As a pedestrian, crossing the street at a HAWK signal is no different than using a crosswalk at most intersections throughout the City.  Pedestrian signals typically display a “DON’T WALK” indicator to alert pedestrians that it is not safe to cross the street.   Once a pedestrian activates the signal via a pushbutton, the HAWK signal stops drivers using flashing yellow, then solid yellow, and then solid red traffic lights.  While the signal remains solid red and stops all vehicles, the “WALK” indicator activates and alerts pedestrians that it is safe to enter the intersection.  After the “WALK” countdown has completed, the HAWK signal will cycle through alternating red flashing lights and revert to the “DON’T WALK” indicator.  At that time, traffic may proceed, assuming all pedestrians have safely exited the roadway.

How about as a driver approaching the HAWK signal?

As a driver, there are several differences between a HAWK signal and a regular traffic signal.  Unlike a regular traffic signal, the face of the HAWK is dark until a pedestrian presses the pushbutton and indicates they want to cross.  When the beacon is dark, the driver can proceed as if there is no traffic signal.  Once the HAWK signal is activated, a flashing yellow light is followed by a solid yellow light, indicating that there is a pedestrian waiting to cross and the driver should be prepared to stop.  When the solid red light activates next, drivers are required to stop, like at any other traffic signal.  Once the crosswalk is clear of pedestrians, the signal will flash red to indicate that drivers can proceed if it is safe to do so and there are no other pedestrians present.  A driver approaching the flashing red signal is expected to come to a complete stop and treat the intersection like a 4-way stop, checking for any pedestrian traffic and proceeding with caution if the crosswalk is clear.  The signal will return to dark until the next pedestrian actuation.  Don’t worry, there will be signs posted explaining operations to drivers.

It may take a little getting used to, but the HAWK signal will benefit all pedestrians in the area.  HAWK signals are common throughout the US but so far has seen limited use in Virginia.  The City of Richmond, along with other localities, are seeing HAWK signals as a proven method to improve pedestrian visibility and safety at intersections with higher posted speeds that do not meet the requirements for installing a traditional traffic signal.  HAWK signals have proven to increase safety for pedestrians by grabbing the attention of motorists.

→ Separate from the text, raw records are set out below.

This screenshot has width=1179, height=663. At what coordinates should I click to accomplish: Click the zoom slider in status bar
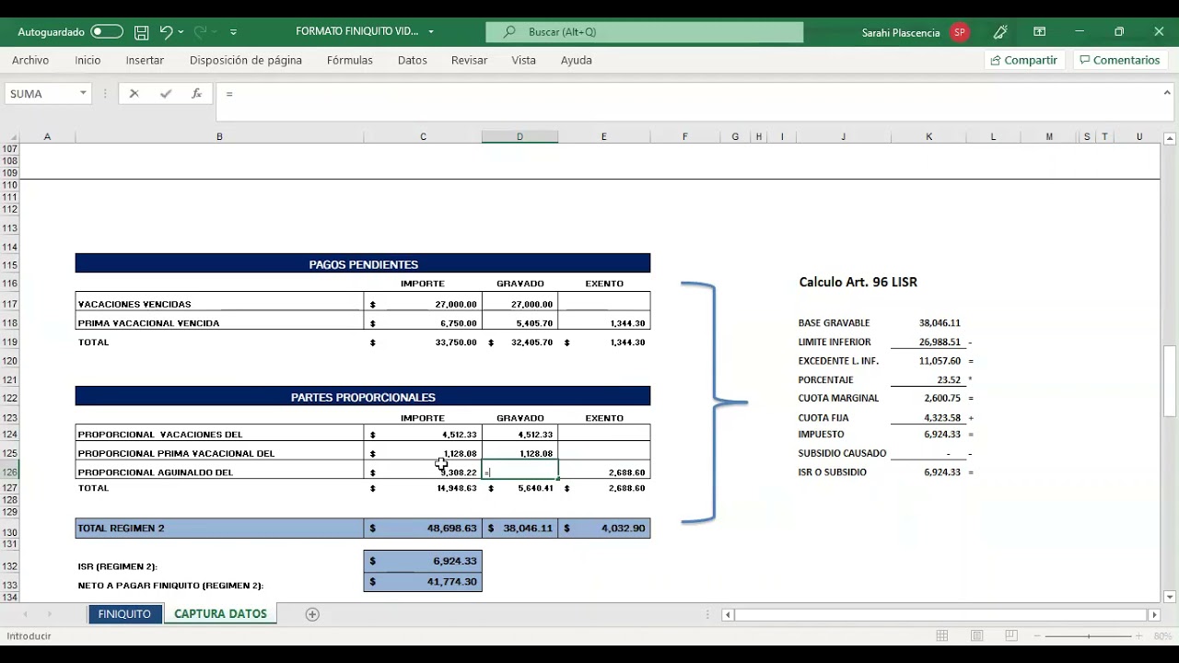1089,636
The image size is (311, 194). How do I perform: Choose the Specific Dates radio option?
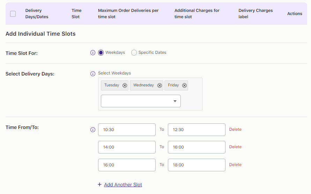point(134,53)

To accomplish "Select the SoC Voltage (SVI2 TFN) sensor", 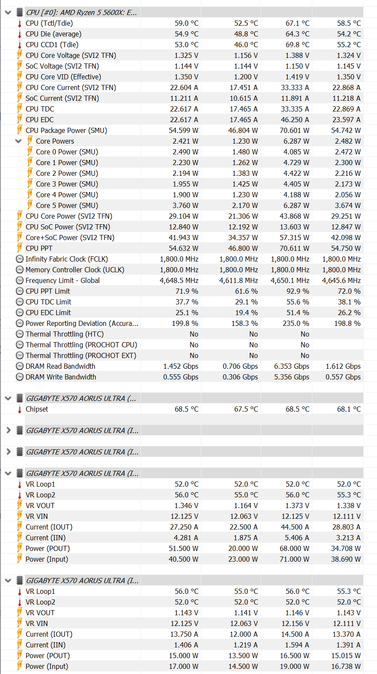I will 62,66.
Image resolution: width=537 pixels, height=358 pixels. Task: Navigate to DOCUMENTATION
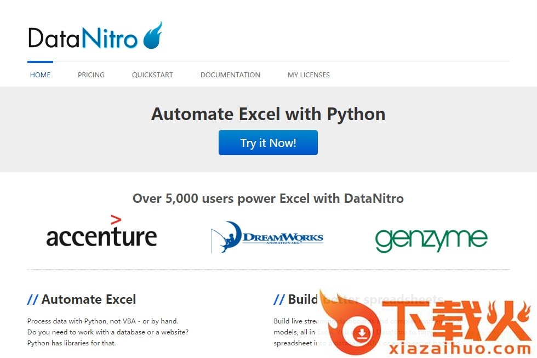pyautogui.click(x=230, y=75)
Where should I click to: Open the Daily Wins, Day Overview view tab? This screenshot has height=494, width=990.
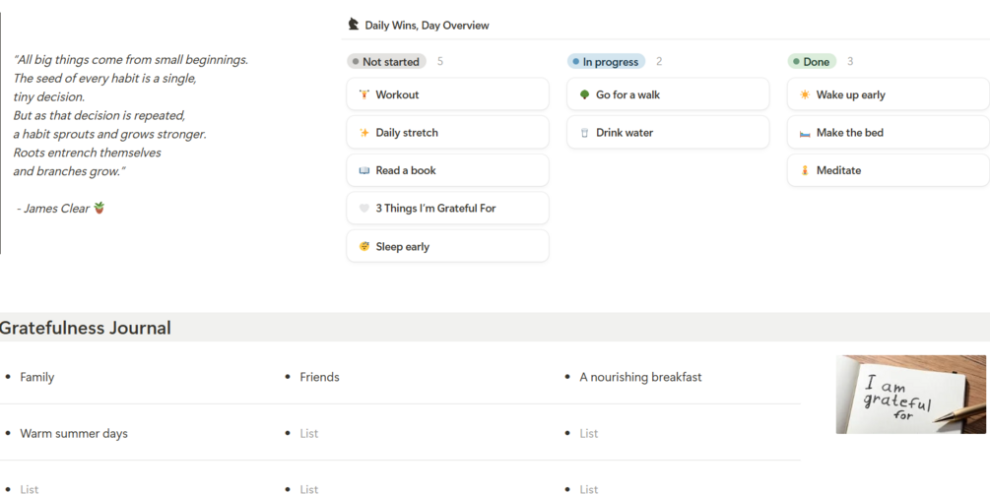coord(427,26)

Timmons Group is providing design of the HAWK signal, fiber connections, crosswalks, pavement markings, sidewalk improvements, drainage improvements, curb replacements, and installation of ADA-compliant wheelchair ramps.  H & B Surveying and Mapping provided the survey and utility designations for the project.  Timmons Group is also providing environmental services, utility coordination, and construction administration for the project.  The project has a planned completion date of Fall 2021.